Escherichia coli MutL loads DNA helicase II onto DNA.

Previous studies have shown that MutL physically interacts with UvrD (DNA helicase II) (Hall, M. C., Jordan, J. R., and Matson, S. W. (1998) EMBO J. 17, 1535-1541) and dramatically stimulates the unwinding reaction catalyzed by UvrD in the presence and absence of the other protein components of the methyl-directed mismatch repair pathway (Yamaguchi, M., Dao, V., and Modrich, P. (1998) J. Biol. Chem. 273, 9197-9201). The mechanism of this stimulation was investigated using DNA binding assays, single-turnover helicase assays, and unwinding assays involving long duplex DNA substrates. The results indicate that MutL binds DNA and loads UvrD onto the DNA substrate. The interaction between MutL and DNA and that between MutL and UvrD are both important for stimulation of UvrD-catalyzed unwinding.
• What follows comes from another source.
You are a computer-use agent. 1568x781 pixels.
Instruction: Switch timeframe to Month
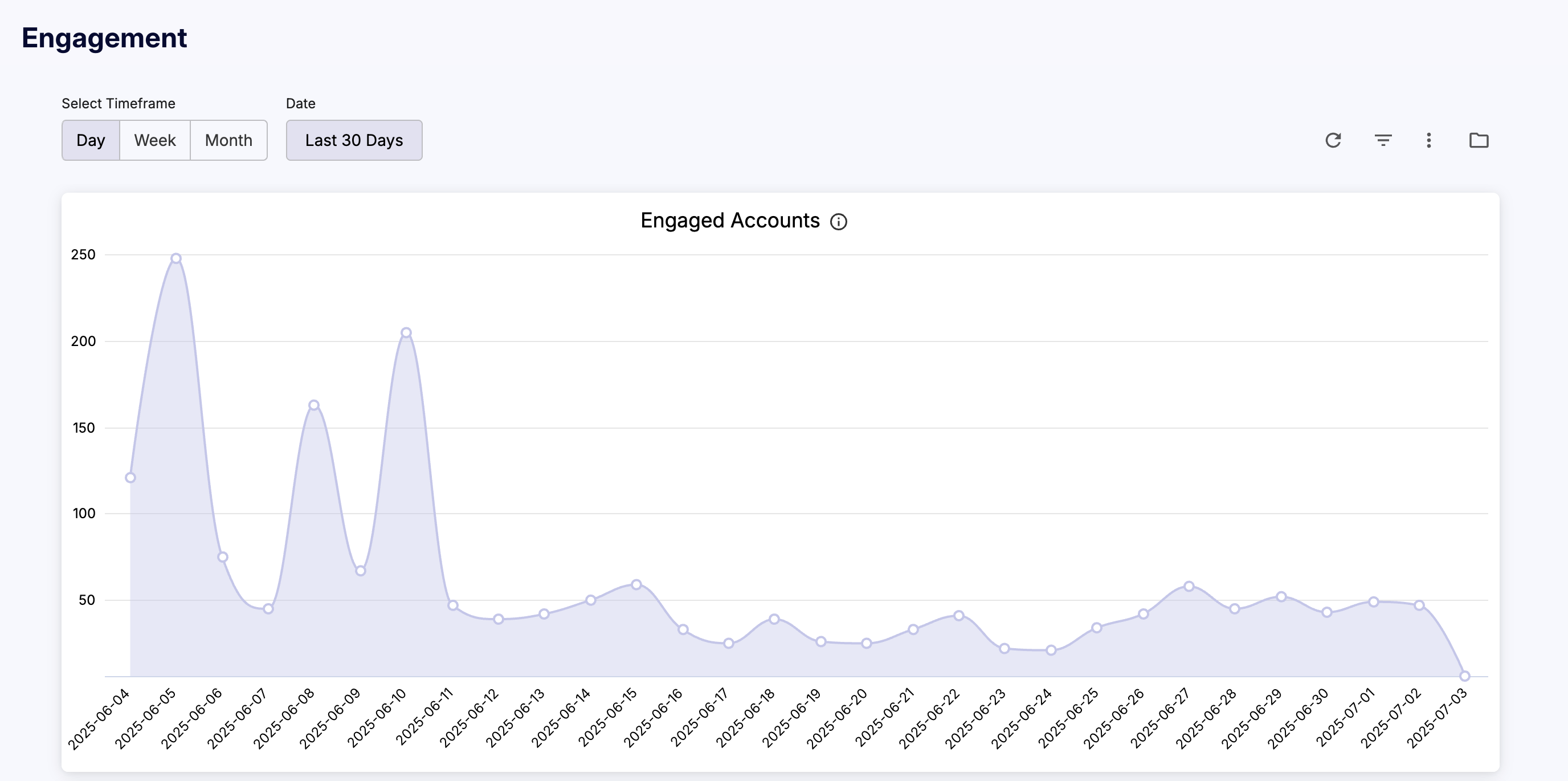coord(228,140)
MutL does not clamp UvrD onto the substrate; and therefore, the processivity of unwinding is not increased in the presence of MutL. The implications of these results are discussed, and models are presented for the mechanism of MutL stimulation as well as for the role of MutL as a master coordinator in the methyl-directed mismatch repair pathway.